If introverts were to be asked to line up, I guess I would be first in the queue.

Those who belong to this group know that being introverted does not mean they desire friendships less. They also know that they are probably the most misunderstood people.

Often times, we are taken to be proud and standoffish since we tend to prefer our own company, content with reading a book, dining alone or even taking a walk in solitude.

But there is always enough of everything, and most introverts know the importance of balancing life. They know when to host that party and when to attend that event. They also know when to talk, because how else will their brilliant ideas be heard by the world?

When the urge strikes, an introvert will make a call to that buddy who understands them all too well, and they will enjoy a heart-to-heart chat.

I don’t know about men, but women are encouraged to have friends for all seasons to cater for their unique needs, because it is rare that a friend will have all the qualities you need in a comrade.

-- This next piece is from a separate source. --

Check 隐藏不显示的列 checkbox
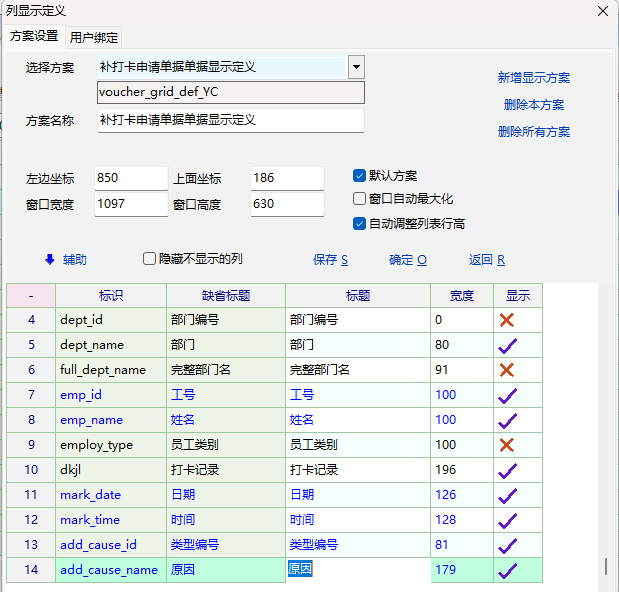 pyautogui.click(x=150, y=258)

You need a buddy to have those adrenaline rushing shopping sprees with; one to hold that serious discussion with, and one to get silly with. Have a friend to paint the town red with, and one that you can leave your kids with when things are not working with the nanny.

The list could be as long as your needs… But reality offers us two — at most three — pals to journey through life with. Because the sad reality is that friends, and good friends at that, become morescarce as we grow older. We realise that that famous line is indeed true; that there are friends for a reason and a season. That there are short-term friends and long-term friends.

And so we value the handful of friends we have even more. We realise that as human beings, we have that deep need for friendship.

Humans are social beings. Friendship with others is vital for survival, sustenance, and wellbeing. We need friends for consolation in grief, for support in distress, for self-expression, for sharing joy.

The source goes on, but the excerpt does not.